"We’re planning to put a replacement chip on the market to go up against flash within a year and a half," said Williams, "and we also intend to have an SSD replacement available in a year and a half."
"In 2014 possibly, or certainly by 2015, we will have a competitor for DRAM and then we’ll replace SRAM."
The 'memristor'is two-terminal non-volatile memory technology.
EEtimes - We have a lot of big plans for it and we're working with Hynix Semiconductor to launch a replacement for flash in the summer of 2013 and also to address the solid-state drive market," Williams told the audience of the International Electronics Forum.
Williams said that the memristor metrics being achieved, in terms of energy to change a bit, read, write time, retention and endurance, were so compelling that the HP-Hynix team now considered flash replacement a done deal.
"Now we’re going after DRAM, and we think we can do two orders of magnitude improvement in terms of switching energy per bit."
HP’s technology allows the memory layers to be put directly on top of the processor layer making for very fast systems on chip.
"We put the non-volatile memory right on top of the processor chip, and, because you’re not shipping data off-chip, that means we get the equivalent of 20 years of Moore’s Law performance improvement," said Williams.
"We’re running hundreds of wafers through the fab," said Williams, we’re way ahead of where we thought we would be at this moment in time."
HP’s approach is memristor, thin film technology which it allows it to stack an "arbitrary number of layers," said Williams, with 500 billion memristors per layer at 5nm.
Asked if HP was going back into the components business, Williams replied: "We’re the world’s largest purchaser of DRAM and the second largest buyer of flash and we’re trying to disrupt and re-arrange our supply chain. The plan is to license this technology to anyone who wants it, and we’ll teach them how to make it. But you’ll have to stand in line, we have a bunch of people queued for it.
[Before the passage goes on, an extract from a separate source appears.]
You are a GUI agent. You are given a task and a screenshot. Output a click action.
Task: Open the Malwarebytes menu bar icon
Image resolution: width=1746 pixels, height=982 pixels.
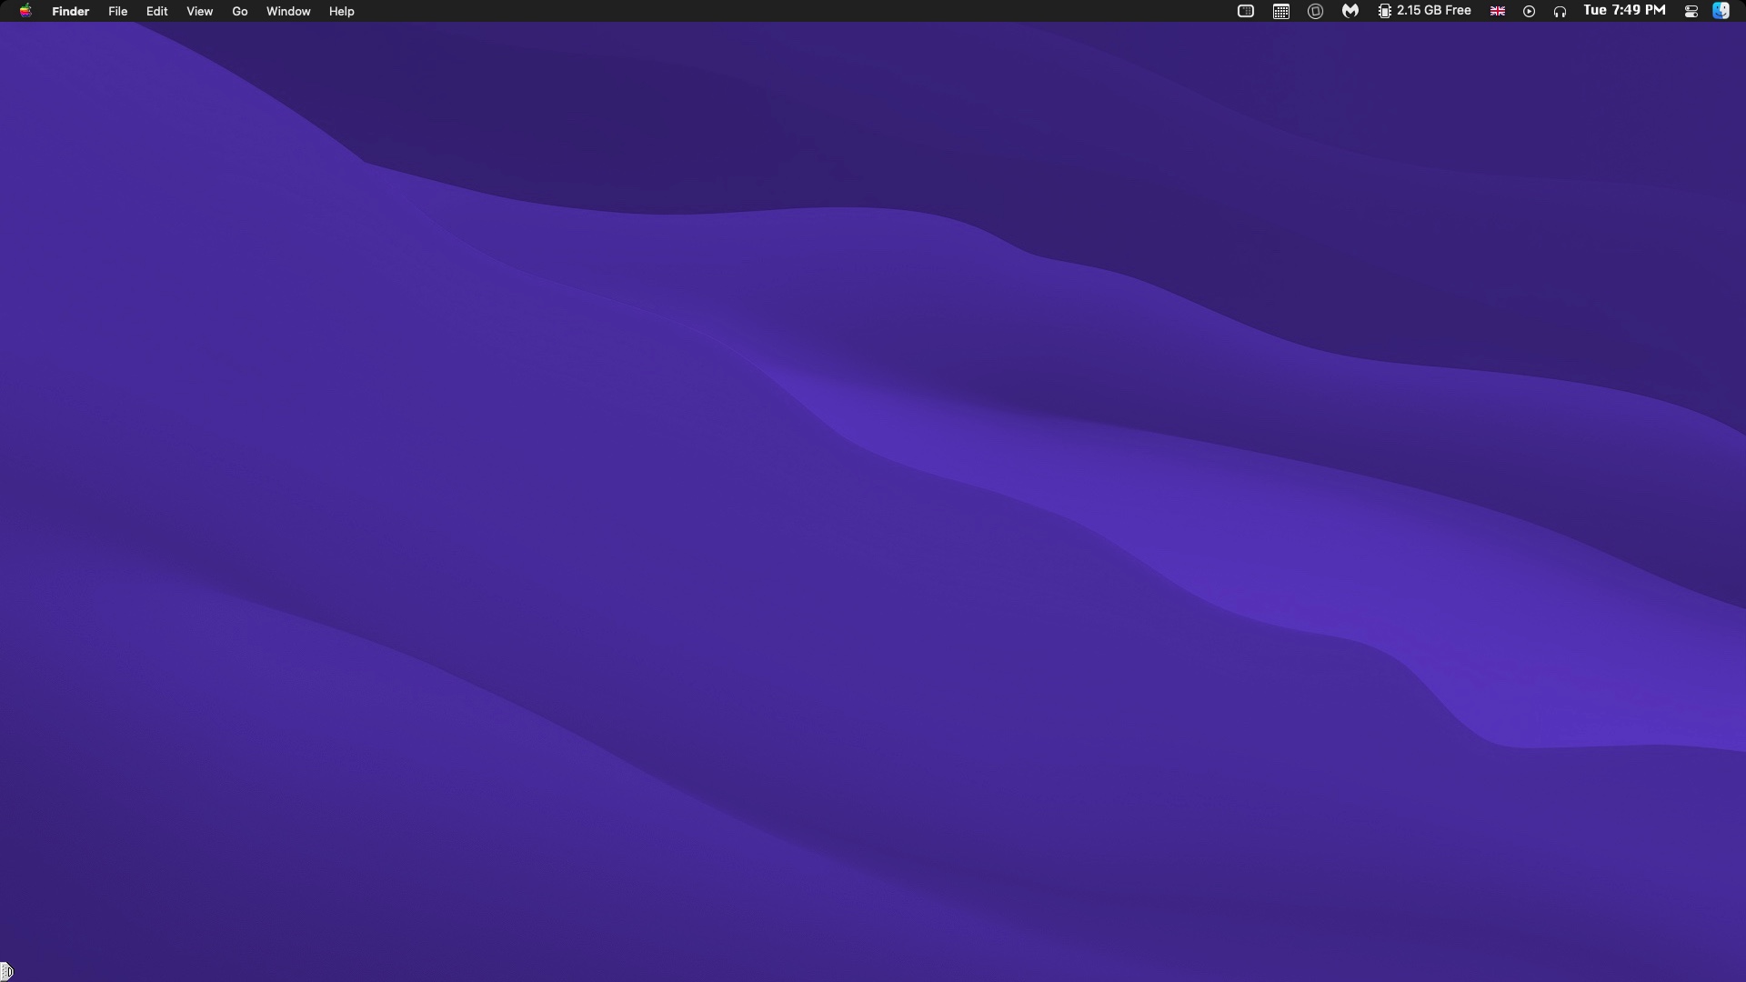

We’re doing this because, frankly, we didn’t see a hell of a lot of innovation happening out there."
Asked about the competition, Williams said: "Samsung has An even larger group working on this than we do."
When challenged over the cost of the technology, which would be the barrier to competing against the high-volume flash memory market, Williams said: "On a price per bit basis we could be an order of magnitude lower cost once you get the NRE [non-recurring expenses] out of the way."
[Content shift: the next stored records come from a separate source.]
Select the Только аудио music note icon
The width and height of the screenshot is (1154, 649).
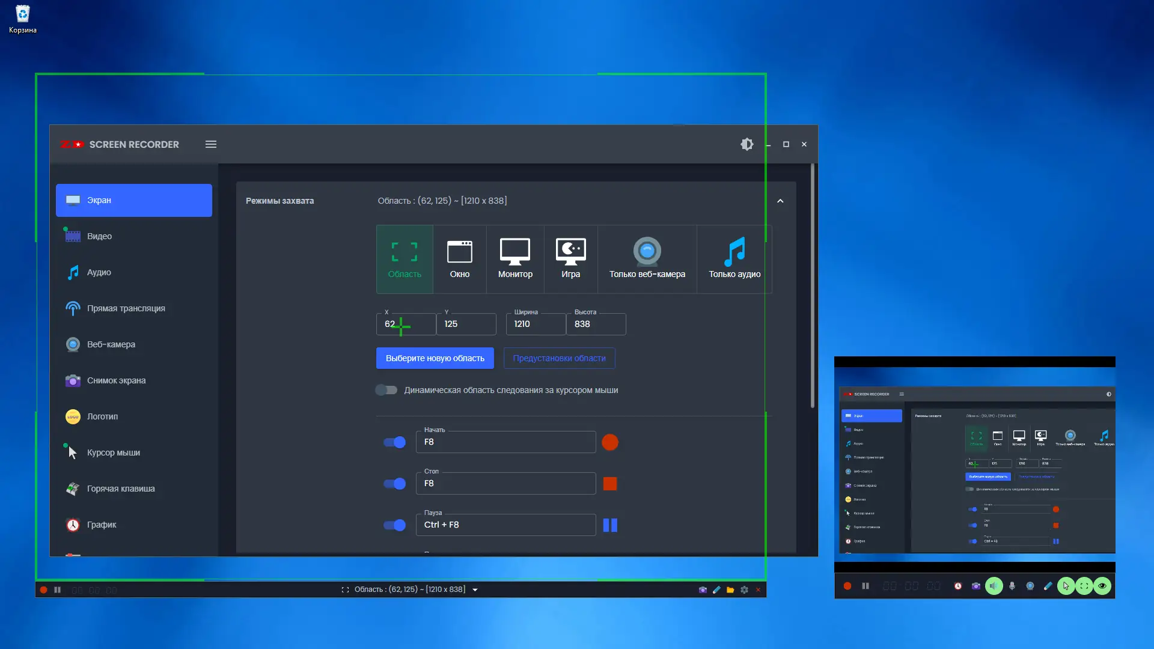734,252
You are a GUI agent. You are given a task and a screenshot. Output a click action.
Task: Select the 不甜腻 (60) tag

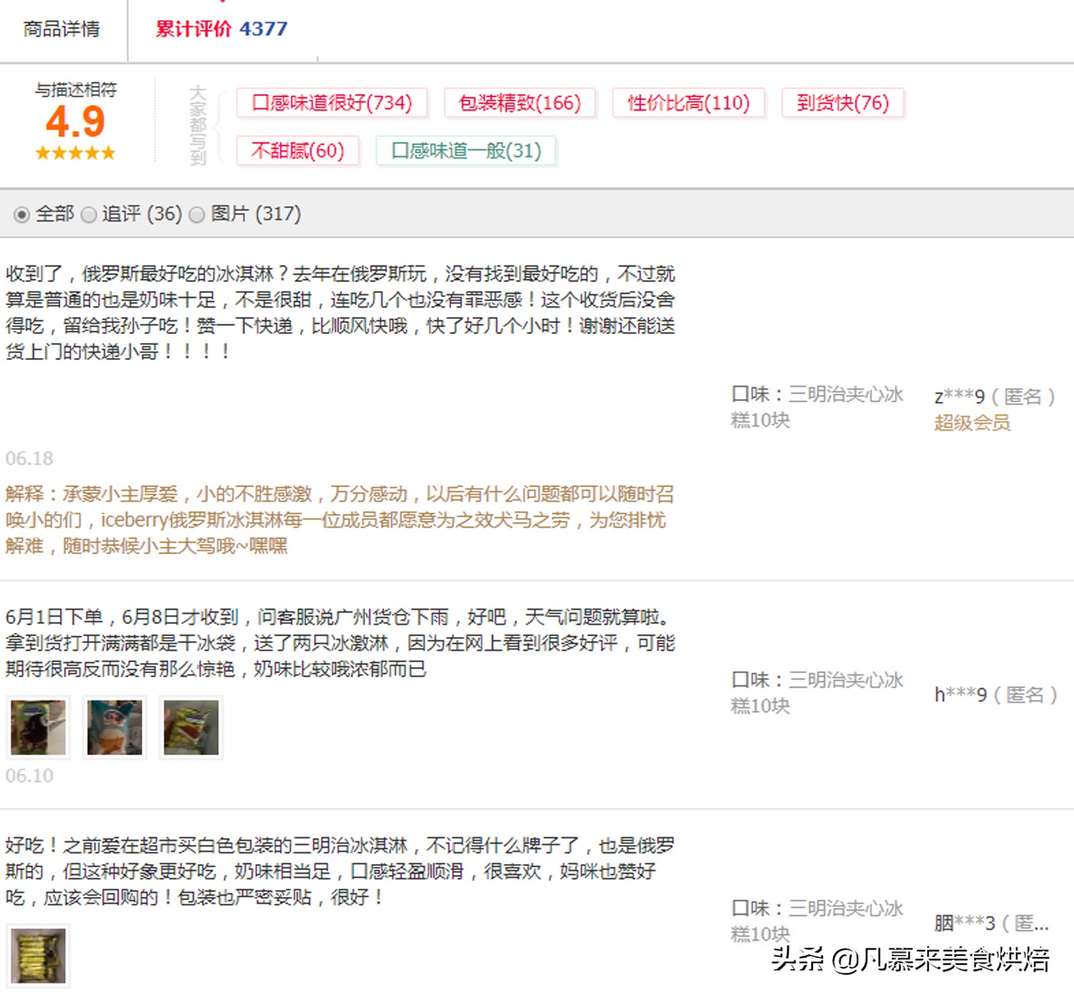pyautogui.click(x=298, y=150)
HP has amassed some 500 patents around the memristor over the last three years. He also acknowledged that phase-change memory (PCM), Resistive RAM (RRAM) and other two-terminal memory devices are all memristor-type devices.
Williams touted the cross-point nature of the memristor memory switch or resistive RAM device as a memory capacity advantage over flash memory. "Whatever the best in flash memory is, we'll be able to double that."
Implication logic and the synapse
Williams compared HP's resistive RAM technology against flash and claimed to meet or exceed the performance of flash memory in all categories. Read times are less than 10 nanoseconds and write/erase times are about 0.1-ns. HP is still accumulating endurance cycle data at 10^12 cycles and the retention times are measured in years, he said.
This creates the prospect of adding dense non-volatile memory as an extra layer on top of logic circuitry. "We could offer 2-Gbytes of memory per core on the processor chip. Putting non-volatile memory on top of the logic chip will buy us twenty years of Moore's Law, said Williams.
Further out Williams said the memristor could be used for computation under a scheme called "implication logic" in a fraction of the area taken up in CMOS by Boolean logic. In addition a memristor device is a good analog of the synapse in brain function.
One of the best things about the memristor memory is that it is a simple structure made using materials that are already common in the world's wafer fabs making CMOS-compatible devices relatively straight forward, he said.
In conclusion Williams stressed that HP would not be getting into the semiconductor components business but would seek to commercialize and then license the technology to all comers.